Wednesday, November 28, 2012

a bridge

After the storm
ph: Emma Hartvig

It’s odd how every year seems to go faster as you get older. Here I am, almost a year later feeling blind sighted by the entire 12 months, 52 weeks, 365 days, 8765 hours, 525,600 minutes, and 31,556 seconds that made up this year. Amazing how you become a blip in someones life after they meant the world to you.

Sometimes I consider myself a bridge. I’ll meet a new guy and sometimes the very first time we’ll speak I’ll hear the sentence “you’re different than any other girl I’ve talked to before.” Something along those lines always seems to arise often in the course of the friendship, relationship, or simply conversation. It’s something I should be thankful for, a compliment, as some would say. But I’m tired of hearing it.

It’s not that I want someone to tell me that I’m exactly the same as the last girl they were with, or all my tendencies and quirks are that of similar people’s personalities. It’s that my relationships end for the same reason, not on bad terms, but simply general relationship problems. The reason for calling myself a bridge is because after they tell me for their first time that “I’m different than any other girl they’ve ever dated”, very soon after they find another girl, so similar to me in so many ways, and then stay with her for what feels like forever. I’m tired of that, when does someone lead me to a guy who stays with me?

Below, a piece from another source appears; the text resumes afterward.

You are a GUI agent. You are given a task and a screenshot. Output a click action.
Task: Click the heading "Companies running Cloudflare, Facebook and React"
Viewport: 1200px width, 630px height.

After seeing this happen to me for the third time I sat and thought for hours, I thought about love and hate, and how they are indeed the strongest emotions, but they really are more similar than they are different.

I keep teetering between hate and love for the situation. They can be mistaken so often, but I never thought about it in that way before. I hate love, sometimes I wish I never fell in love, because I feel it’s an emotion that gives the human race something to strive for. The ultimate euphoria. It feels good only for a little, but takes work to keep up. So what’s the point? We work hard to get this feeling that everyone is dying to have and some people don’t even achieve. Even if you do it bites you in the ass on the way out. A final “goodbye” or what have you. Hate, on the other hand doesn’t do that. No one wants it and it doesn’t hurt you as much as love does. Hate burns people’s faces, love burns away dignity, pride, respect, trust. Hate doesn’t forgive, but it can forget. Love doesn’t forget, so it’s always there hurting you, tearing you apart, but love forgives.

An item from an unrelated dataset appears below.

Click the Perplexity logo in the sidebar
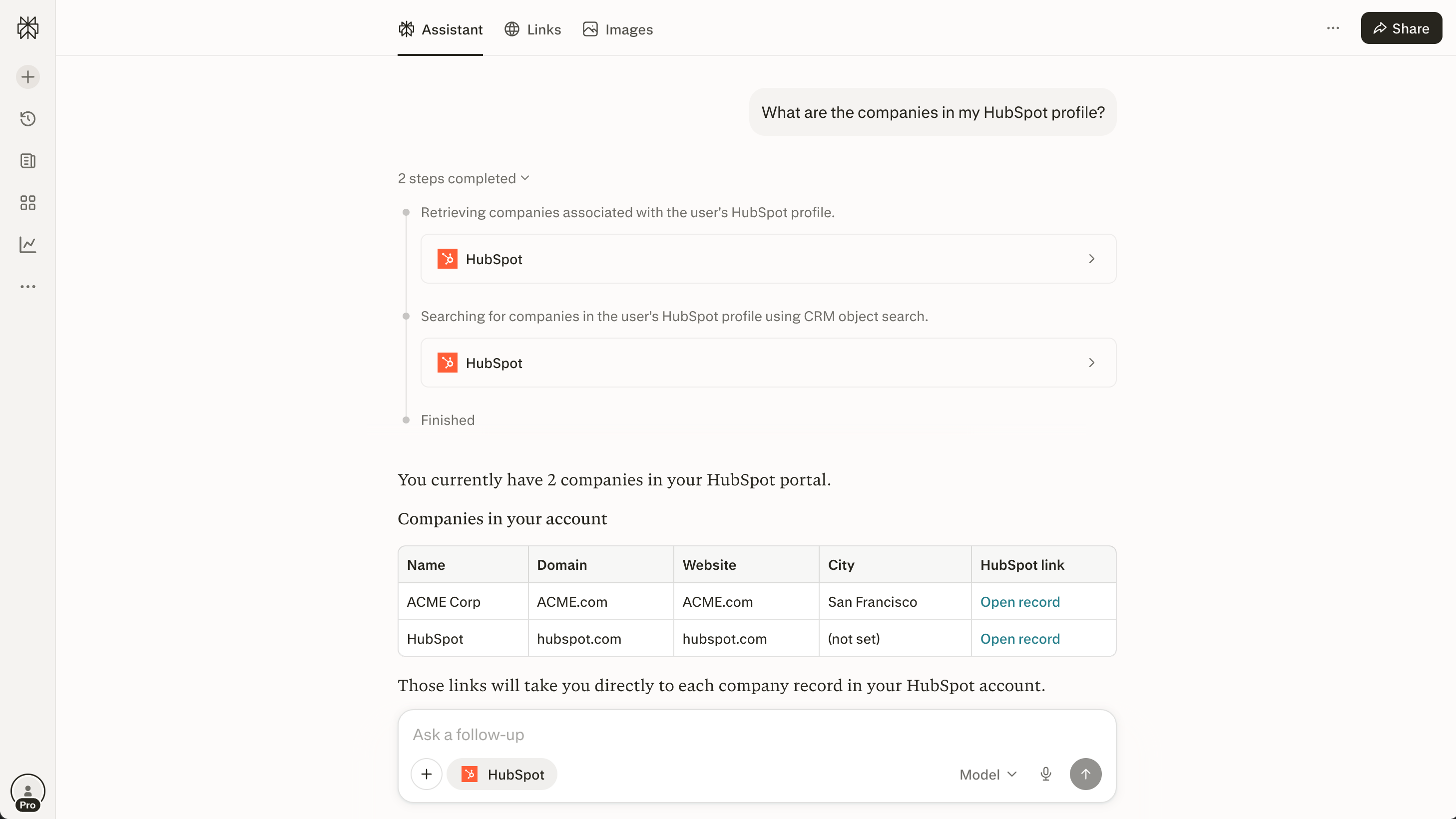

I just needed to get this out there, I was then thinking about breaking up. How you’re never really fully over someone. When one person drops out of a relationship for whatever reason, the other is left out to dry. You’re out of sunlight, the wind isn’t blowing, and you’re on the ground. It’ll take forever to dry. So you don’t let go until someone else picks you up, pins you on the clothesline to feel the breeze and the sunlight.

I’m young, and also awful at getting over people. But I’m tired of dwelling. He’s my friend, a very good one at that. We loved each other. He loves his best friend now, but he still loved me. He loves me as a friend, and cares about me. Yes he was my first love, but it doesn’t mean he’ll be my last. I’m young, I’m flirty, I’m spontaneous, I’m goofy, I’m passionate, I’m determined, I’m strong, I surround myself with amazing friends, I have opinions, beliefs, ideas, thoughts, dreams, hates, loves, but for the past 3 years I’ve lost parts of myself every time I’m a bridge. This time I’m tired. No matter how many times I cry, how many times I scream and yell, how many times I don’t talk to people, it will still be there. It happened. I knew it was coming. So I guess it’s my turn to live.